Web analytics data were generated through an Adobe Analytics report for the stated evaluation period. The report included data for Visits, Unique Visitors, Page Views, and Downloads (where applicable) for each page and subpage of the Toolkit. In the context of this project, a visit is 1 individual visitor who viewed the Toolkit website and proceeded to browse. Total visits are reported as counts of all visits to the specified page, no matter how many times the same visitor may have been to the specified page during the specified time frame. Unique Visitors is the count of the number of unique individuals that visited a particular page during the specified time frame regardless of how many times they visited. Page Views is defined as the total number of views or visits to a particular page for the specified time period. Downloads indicate the number of times a specified document was opened in the non-html version and subsequently downloaded by a visitor. Only the project participants and the project staff had access to the web-based Toolkit during the evaluation period.
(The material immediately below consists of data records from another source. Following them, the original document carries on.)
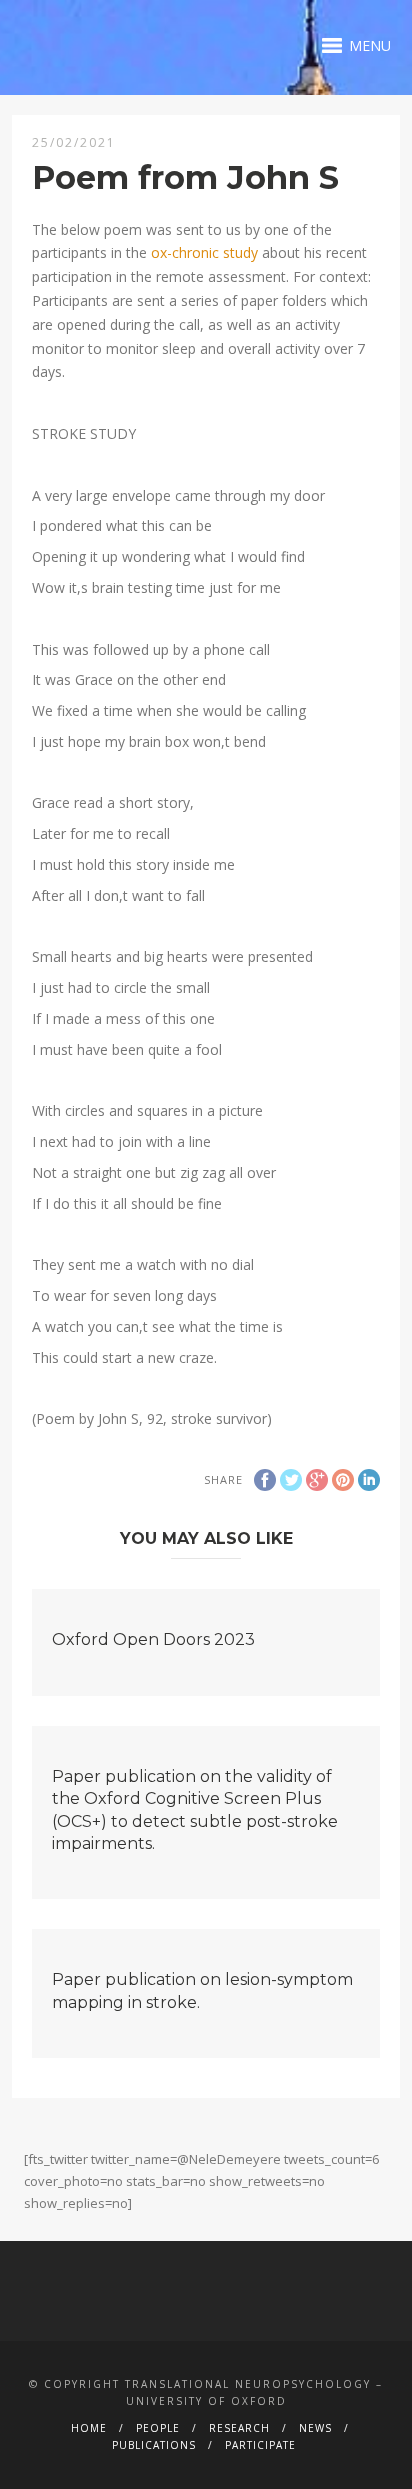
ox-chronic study (204, 252)
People (158, 2428)
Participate (260, 2445)
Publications (154, 2445)
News (315, 2428)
The internal IP addresses from the project team's organization were excluded from Visits, Page Views, and Downloads data. None of these web analytics data were otherwise identifiable.

Data Analysis

Descriptive statistics (counts, percentages, and means with standard deviations) were used to report demographic, survey, and web analytics Toolkit use data as appropriate. Before the analyses, all participants were assigned to 2 subgroups: those who self-reported use of the Toolkit ("Users") and those who self-reported they did not use the Toolkit ("Non-Users") using cumulative survey data. For examining the characteristics of those who used versus did not use the Toolkit, we used binary logistic regressions. For the above-mentioned analyses, missing data were excluded on a case-by-case basis. For the assessment of the change over time in the knowledge and confidence between those who used the Toolkit and those who did not use the Toolkit, we used Mixed ANOVA. Data only from the participants who completed baseline, midpoint, and end of study surveys were included in the ANOVA analyses. For the knowledge and confidence assessments, average group scores on 1 to 5 point scale for each predefined domain were compared across 3 time points (baseline, midpoint, end of study) between the subgroups (used the Toolkit vs did not use the Toolkit). An α of 0.05 was used throughout the analysis. All analyses were conducted with SPSS 25 (IBM Corp. Released 2017. IBM SPSS Statistics for Windows, Version 25.0. Armonk, NY: IBM Corp).